_Problem:_
Return the data that follows exactly. Include every line.

Data excerpts:
-------------------------
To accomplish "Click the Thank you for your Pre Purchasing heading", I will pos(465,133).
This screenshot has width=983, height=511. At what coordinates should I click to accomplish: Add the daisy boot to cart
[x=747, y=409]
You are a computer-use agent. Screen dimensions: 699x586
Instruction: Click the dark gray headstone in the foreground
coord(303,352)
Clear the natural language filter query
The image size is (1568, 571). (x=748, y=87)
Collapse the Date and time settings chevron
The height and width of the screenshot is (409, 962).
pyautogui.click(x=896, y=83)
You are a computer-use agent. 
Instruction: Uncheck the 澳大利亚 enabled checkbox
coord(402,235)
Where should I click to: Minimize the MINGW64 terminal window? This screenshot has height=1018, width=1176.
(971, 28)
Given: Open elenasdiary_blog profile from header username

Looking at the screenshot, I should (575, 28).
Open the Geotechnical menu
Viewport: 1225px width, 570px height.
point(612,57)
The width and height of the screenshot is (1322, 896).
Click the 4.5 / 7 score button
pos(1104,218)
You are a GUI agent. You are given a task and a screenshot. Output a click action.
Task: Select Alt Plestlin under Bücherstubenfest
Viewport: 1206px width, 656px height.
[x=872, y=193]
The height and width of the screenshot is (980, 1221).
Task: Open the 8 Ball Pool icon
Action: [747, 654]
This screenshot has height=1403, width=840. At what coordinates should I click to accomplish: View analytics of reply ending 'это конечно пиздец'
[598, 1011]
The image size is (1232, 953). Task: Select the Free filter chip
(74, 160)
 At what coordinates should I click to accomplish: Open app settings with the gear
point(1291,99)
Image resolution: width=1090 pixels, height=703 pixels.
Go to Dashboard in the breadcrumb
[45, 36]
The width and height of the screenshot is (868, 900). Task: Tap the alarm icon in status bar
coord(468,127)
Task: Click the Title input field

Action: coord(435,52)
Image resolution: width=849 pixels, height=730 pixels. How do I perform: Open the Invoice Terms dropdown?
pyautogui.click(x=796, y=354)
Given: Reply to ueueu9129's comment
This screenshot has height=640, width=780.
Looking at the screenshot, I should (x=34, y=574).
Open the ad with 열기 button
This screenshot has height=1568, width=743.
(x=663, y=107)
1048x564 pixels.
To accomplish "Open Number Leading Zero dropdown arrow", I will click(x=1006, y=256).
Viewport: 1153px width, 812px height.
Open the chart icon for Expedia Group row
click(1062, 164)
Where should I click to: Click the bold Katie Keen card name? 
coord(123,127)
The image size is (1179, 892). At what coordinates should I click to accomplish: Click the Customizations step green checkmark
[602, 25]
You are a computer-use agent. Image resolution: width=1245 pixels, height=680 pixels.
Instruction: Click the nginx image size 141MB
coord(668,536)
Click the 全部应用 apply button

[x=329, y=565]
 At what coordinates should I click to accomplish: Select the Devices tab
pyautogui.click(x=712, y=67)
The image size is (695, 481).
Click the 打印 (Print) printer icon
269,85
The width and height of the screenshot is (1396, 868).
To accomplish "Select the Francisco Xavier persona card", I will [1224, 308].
-------------------------
_Reply:_
To accomplish "Click the Thank you for your Pre Purchasing heading", I will pos(465,133).
This screenshot has width=983, height=511. At what coordinates should I click to accomplish: Add the daisy boot to cart
[x=747, y=409]
You are a computer-use agent. Screen dimensions: 699x586
Instruction: Click the dark gray headstone in the foreground
coord(303,352)
Clear the natural language filter query
The image size is (1568, 571). (x=748, y=87)
Collapse the Date and time settings chevron
The height and width of the screenshot is (409, 962).
pyautogui.click(x=896, y=83)
You are a computer-use agent. 
Instruction: Uncheck the 澳大利亚 enabled checkbox
coord(402,235)
Where should I click to: Minimize the MINGW64 terminal window? This screenshot has height=1018, width=1176.
(971, 28)
Given: Open elenasdiary_blog profile from header username

Looking at the screenshot, I should (575, 28).
Open the Geotechnical menu
Viewport: 1225px width, 570px height.
point(612,57)
The width and height of the screenshot is (1322, 896).
Click the 4.5 / 7 score button
pos(1104,218)
You are a GUI agent. You are given a task and a screenshot. Output a click action.
Task: Select Alt Plestlin under Bücherstubenfest
Viewport: 1206px width, 656px height.
[x=872, y=193]
The height and width of the screenshot is (980, 1221).
Task: Open the 8 Ball Pool icon
Action: [747, 654]
This screenshot has height=1403, width=840. At what coordinates should I click to accomplish: View analytics of reply ending 'это конечно пиздец'
[598, 1011]
The image size is (1232, 953). Task: Select the Free filter chip
(74, 160)
 At what coordinates should I click to accomplish: Open app settings with the gear
point(1291,99)
Image resolution: width=1090 pixels, height=703 pixels.
Go to Dashboard in the breadcrumb
[45, 36]
The width and height of the screenshot is (868, 900). Task: Tap the alarm icon in status bar
coord(468,127)
Task: Click the Title input field

Action: coord(435,52)
Image resolution: width=849 pixels, height=730 pixels. How do I perform: Open the Invoice Terms dropdown?
pyautogui.click(x=796, y=354)
Given: Reply to ueueu9129's comment
This screenshot has height=640, width=780.
Looking at the screenshot, I should (x=34, y=574).
Open the ad with 열기 button
This screenshot has height=1568, width=743.
(x=663, y=107)
1048x564 pixels.
To accomplish "Open Number Leading Zero dropdown arrow", I will click(x=1006, y=256).
Viewport: 1153px width, 812px height.
Open the chart icon for Expedia Group row
click(1062, 164)
Where should I click to: Click the bold Katie Keen card name? 
coord(123,127)
The image size is (1179, 892). At what coordinates should I click to accomplish: Click the Customizations step green checkmark
[602, 25]
You are a computer-use agent. Image resolution: width=1245 pixels, height=680 pixels.
Instruction: Click the nginx image size 141MB
coord(668,536)
Click the 全部应用 apply button

[x=329, y=565]
 At what coordinates should I click to accomplish: Select the Devices tab
pyautogui.click(x=712, y=67)
The image size is (695, 481).
Click the 打印 (Print) printer icon
269,85
The width and height of the screenshot is (1396, 868).
To accomplish "Select the Francisco Xavier persona card", I will [1224, 308].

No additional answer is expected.